La minorité kurde vit un moment historique avec l’administration de son territoire après le retrait du régime. La relation avec l’opposition et le processus de paix en Turquie marquent l’avenir.

David Meseguer

Dans sa soif de se maintenir au pouvoir et de faire taire les voix qui demandaient qu’il renonce, Bachar el Assad promit, en mars 2011, une série de réformes. L’une d’entre elles était la concession de la citoyenneté syrienne à 360 000 Kurdes que le Parti Baas n’avait jamais reconnus au cours de ses 50 ans de mandat. L’alliance entre Damas et le Parti des Travailleurs du Kurdistan (PKK) aux cours des années quatre-vingt et quatre-vingt-dix avec Hafez el Assad à la présidence, a été brisée en 2000 avec l’arrivée au pouvoir de Bachar el Assad et son rapprochement d’Ankara. À partir de là, la répression du régime syrien contre le peuple kurde – 10 % de la population syrienne – s’est accrue de façon notoire avec des milliers de prisonniers politiques et de sanglants épisodes, comme la mort de 30 manifestants à Al Qamishli en 2004.

En juillet 2012, le Parti de l’Union Démocratique (PYD) – bras politique du PKK en Syrie – et sa milice armée, les Unités de Protection Populaire (YPG), prirent le contrôle de certaines régions à majorité kurde du nord du pays et des quartiers kurdes d’Alep après le retrait des troupes du régime.

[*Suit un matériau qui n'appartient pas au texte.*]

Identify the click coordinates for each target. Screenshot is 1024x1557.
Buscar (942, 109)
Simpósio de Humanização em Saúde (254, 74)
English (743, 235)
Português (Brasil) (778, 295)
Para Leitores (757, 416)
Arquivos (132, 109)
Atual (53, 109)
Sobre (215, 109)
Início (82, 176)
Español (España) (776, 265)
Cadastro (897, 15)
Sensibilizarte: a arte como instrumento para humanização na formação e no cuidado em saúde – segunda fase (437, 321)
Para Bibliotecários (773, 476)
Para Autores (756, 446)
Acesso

Le repliement tactique du gouvernement de Bachar el Assad présentait un double objectif : concentrer ses effectifs militaires dans la bataille d’Alep et faire pression sur la Turquie, qui offre un appui actif à l’opposition syrienne et qui est confrontée au PKK depuis 1984, dans un conflit qui a fait déjà plus de 40 000 morts.

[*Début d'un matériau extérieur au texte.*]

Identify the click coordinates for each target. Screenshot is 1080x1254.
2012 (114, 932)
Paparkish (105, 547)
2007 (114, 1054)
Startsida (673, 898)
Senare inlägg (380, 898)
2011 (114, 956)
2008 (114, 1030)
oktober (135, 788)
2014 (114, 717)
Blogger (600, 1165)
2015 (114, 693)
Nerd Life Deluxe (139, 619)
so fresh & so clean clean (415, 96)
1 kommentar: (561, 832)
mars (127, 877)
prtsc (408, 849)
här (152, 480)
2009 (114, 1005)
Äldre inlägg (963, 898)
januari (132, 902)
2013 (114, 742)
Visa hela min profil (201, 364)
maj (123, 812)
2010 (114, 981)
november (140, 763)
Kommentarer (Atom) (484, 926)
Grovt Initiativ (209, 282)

Certains analystes signalent que la cession des territoires au PYD était due à un pacte entre le régime et la formation kurde, ce que le président du PYD, Salih Mouslim, a toujours nié catégoriquement : « Nous ne sommes pas alliés au régime. Nous sommes partisans de la révolution mais nous refusons de nous joindre à la Coalition Nationale Syrienne, car l’utilisation historique des Kurdes pour la révendication de causes nationales en Turquie et en Iran nous a causé de mauvaises expériences. Nous ne voulons pas être utilisés et qu’ensuite on refuse la reconnaissance des Kurdes en tant que peuple de Syrie ».